Sentii il sangue gelarmisi nelle vene e percepii che anche per Yuki fu così. Non aveva mai chiamato più persone contemporaneamente, mai. Non poteva significare nulla di buono. Ci venne a slegare. Prima Yuki e poi io. Tenni lo sguardo fisso sulla giapponese finché potei, sui suoi capelli corvini tagliati a caschetto, sul drago disegnato sul retro della sua t-shirt, sulle cuciture dei suoi attillatissimi jeans sdruciti, cercando di non pensare all’angoscia che mi stava nascendo dentro. Quando Yuki si voltò verso di me e scorsi le lacrime rigarle il viso cercai di infonderle con lo sguardo una forza e una sicurezza che non provavo minimamente. Sperai vivamente che anche i miei occhi non luccicassero come i suoi perché non potevamo permetterci debolezze. La voce della nostra carnefice mi strappò ancora una volta dai miei pensieri, mi costrinsi a distogliere lo sguardo da Yuki e a riportarlo sulla professoressa che aveva iniziato a spiegarci le regole di questo nuovo gioco. Due minuti, due quesiti a cui rispondere. Per ogni errore il nostro compagno ci avrebbe inflitto una punizione adeguata. Iniziò a dettare gli esercizi. Nel momento in cui li lessi seppi che entrambi li sapevamo risolvere. Osservai l’espressione sulla faccia di Yuki passare dal terrorizzato al determinato. Ricevuta la conferma dei miei pensieri presi anch’io un gessetto e mi applicai. Terminammo insieme. Pochi secondi prima della scadenza del tempo. Stessi passaggio stesso risultato. Tirai mentalmente un sospiro di sollievo.
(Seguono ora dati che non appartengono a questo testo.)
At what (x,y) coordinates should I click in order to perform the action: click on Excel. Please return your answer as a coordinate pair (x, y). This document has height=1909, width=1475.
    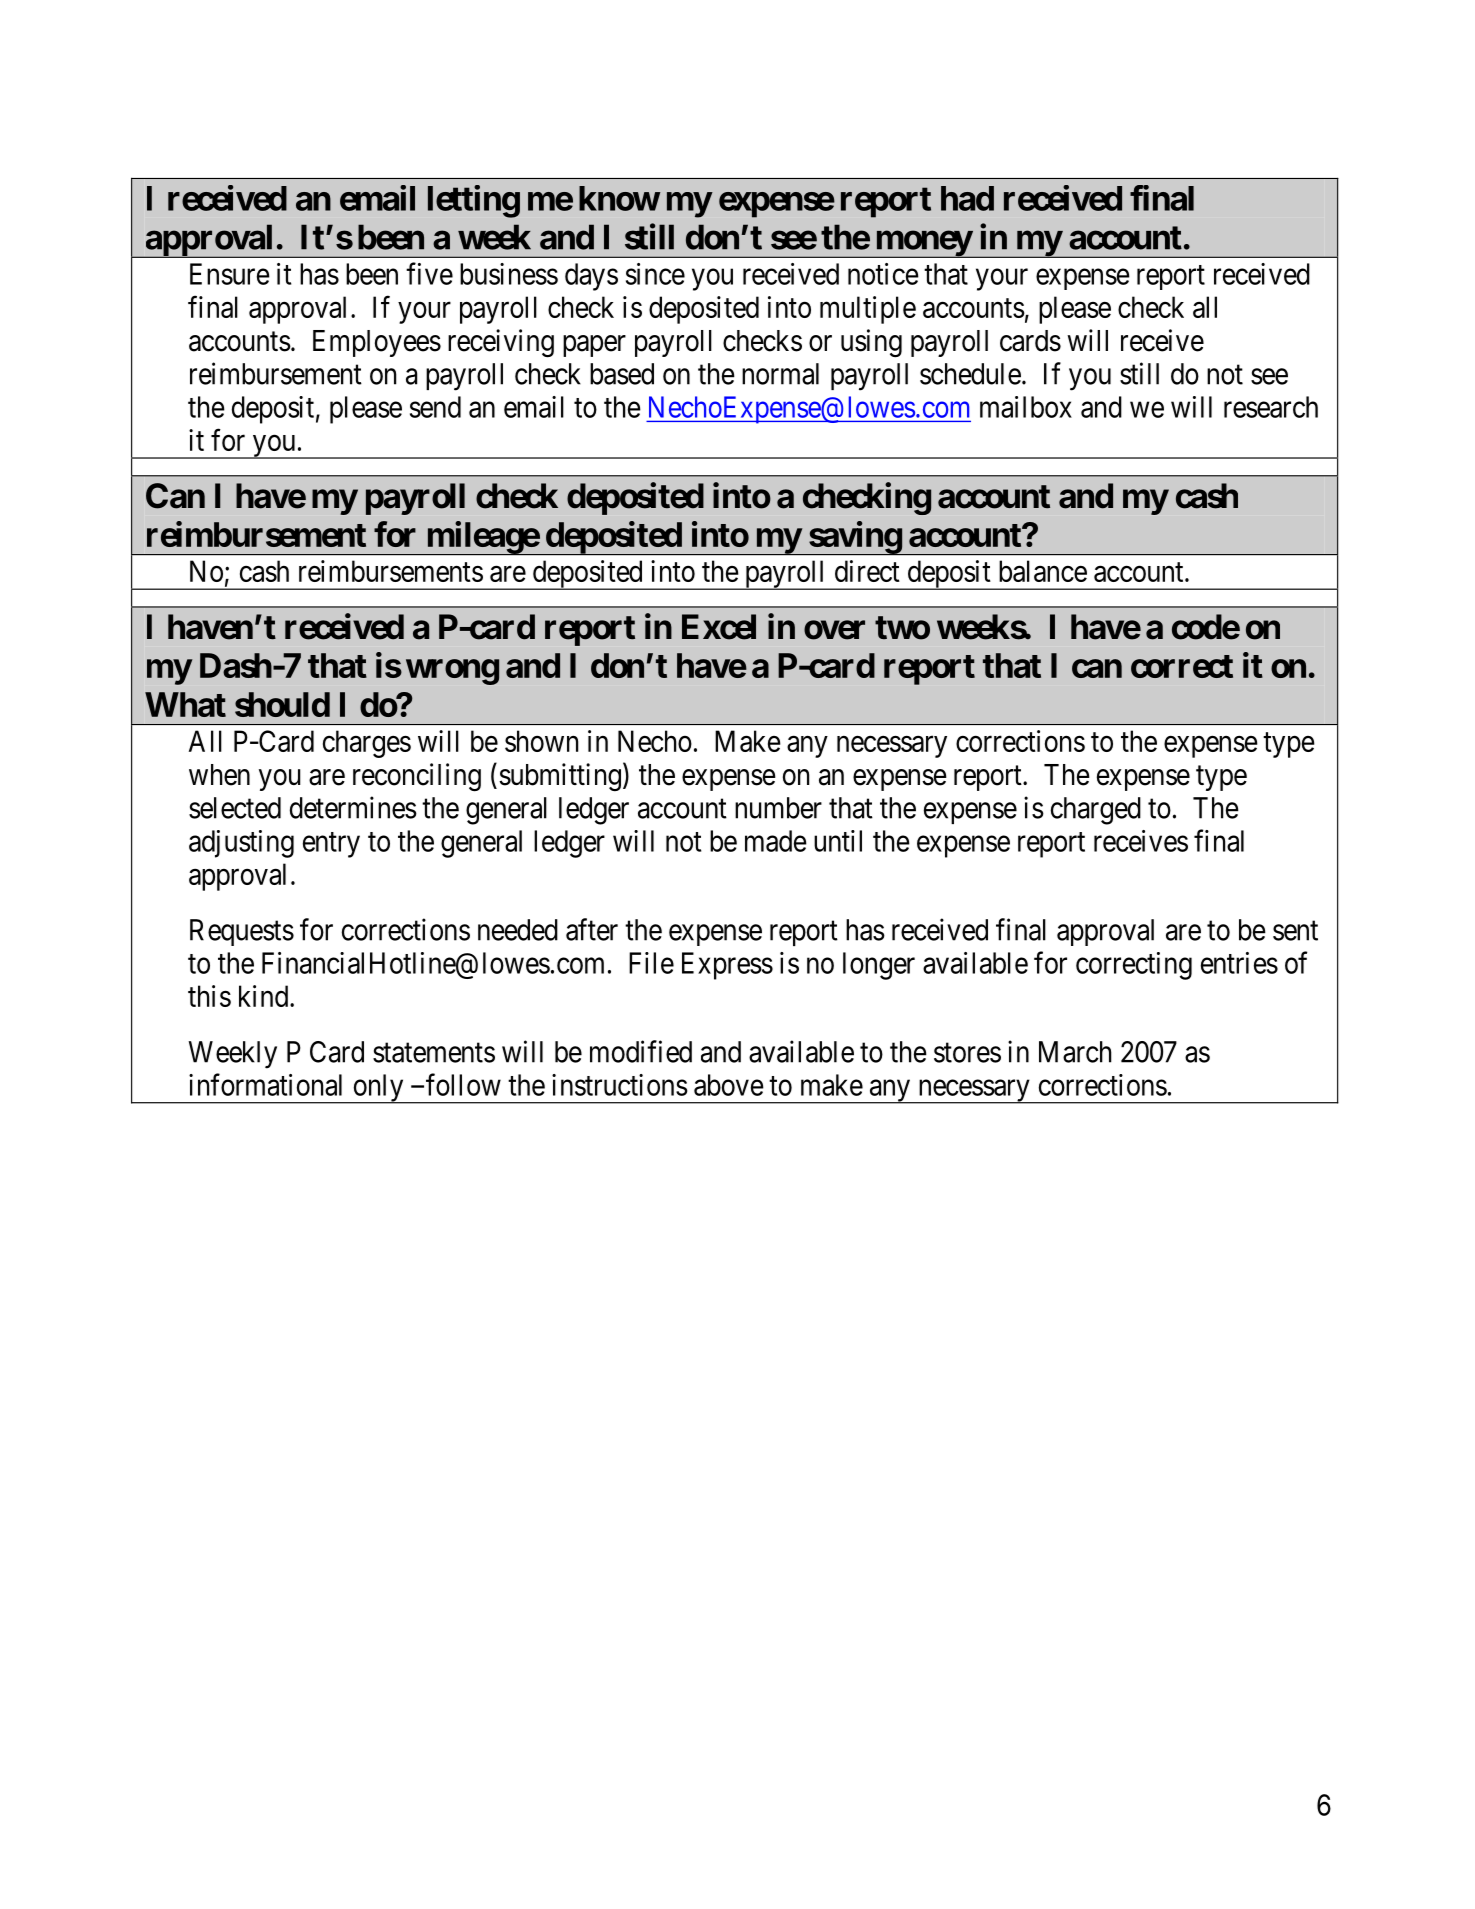
    Looking at the image, I should click on (719, 627).
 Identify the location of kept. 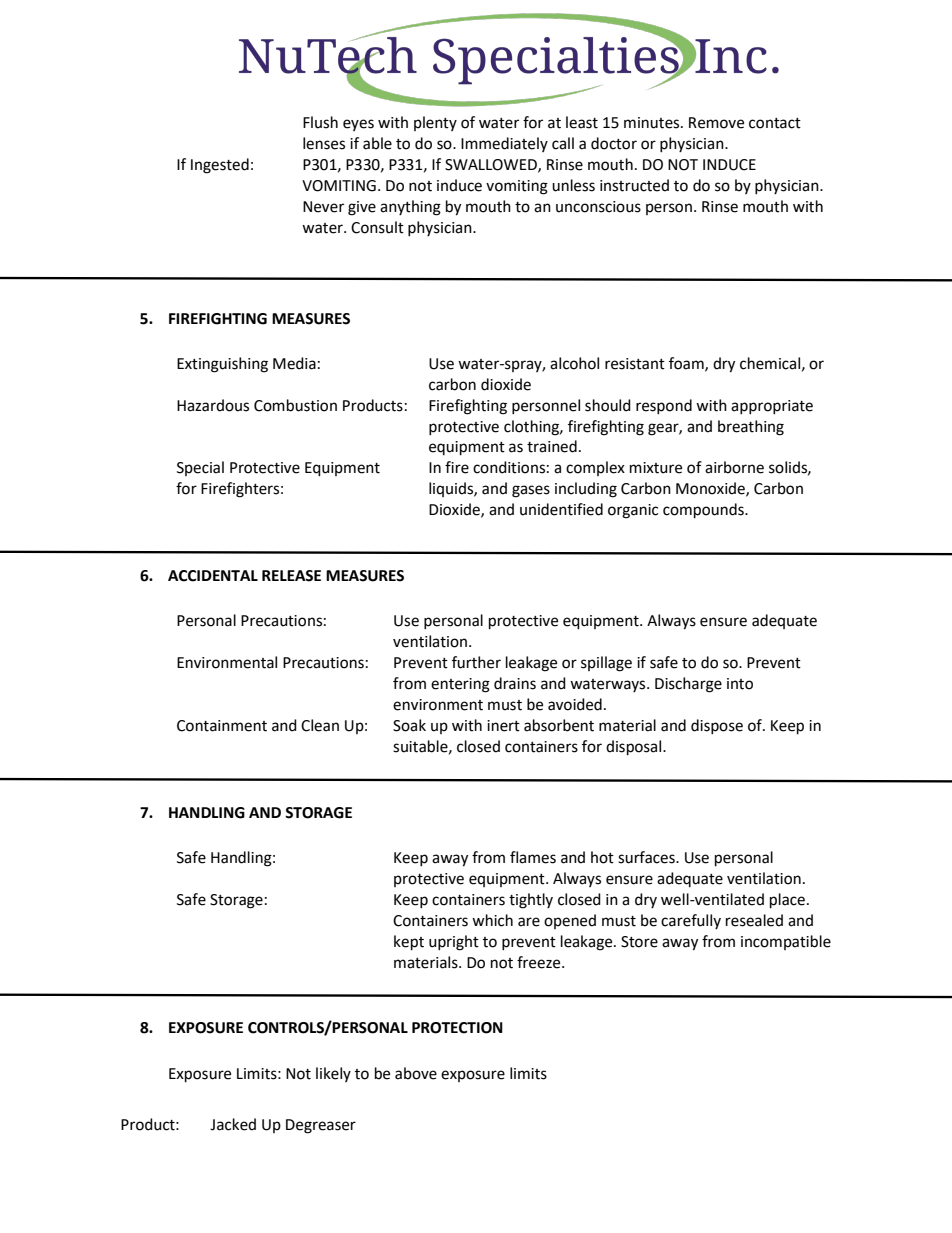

-Pari… non ho mai apprezzato i pareggi. C’è da dire che tu, Cris, hai preso in mano il gessetto con qualche secondo di ritardo e quindi sei stato più veloce.
Ebbi un conato mentre pronunciava quelle parole. Avevo finalmente capito il senso di quel gioco. Avevo capito perché ci aveva chiamati insieme e sapevo che poteva esserci una sola soluzione. Gettai un unico sguardo a Yuki e lessi nei suoi occhi che anche lei aveva compreso. Quando vidi la lama lasciare la custodia ne ebbi la conferma, quello che non avevo afferrato era che sarei stato io a doverlo fare. Ero preparato al bacio della lama quando vidi la professoressa venirmi incontro ma non ero pronto a quello che mi disse.
-Devi farlo tu.
Poi mi mise la penna in mano e mi spinse verso Yuki. Sentii le lacrime sulle guance e rimasi paralizzato, convinto che mai e poi mai sarei riuscito a compiere il gesto che ero costretto a fare. Non riuscivo ad incrociare lo sguardo di Yuki, non potevo. Non dopo tutto quel tempo insieme, non potevo essere io. Sentii una mano prendermi sotto il mento e sollevarmi la testa. Chiusi gli occhi. Non potevo farcela.
-Non è colpa tua. Sapevamo che prima o poi sarebbe successo. Tu o Lei non fa differenza. Il risultato non cambia.
Riuscii finalmente ad aprire gli occhi e ad incrociare il suo sguardo. Vi lessi il perdono e qualcosa che mi terrorizzò ancora di più, il permesso. Era pronta a morire. Mi chinai verso di lei e le sussurrai all’orecchio:- Mi dispiace.
Poi mi costrinsi a poggiarle la lama contro la gola e a premere. Non distolsi mai lo sguardo dal suo.
Prima che qualcuno potesse fermarmi estrassi la lama sporca di sangue dal collo di Yuki e la appoggia sul mio. Diedi uno strattone deciso come avevo fatto con lei. Sentii il bacio freddo dell’acciaio e poi tutto divenne buio in poco tempo. Avrei raggiunto subito Yuki.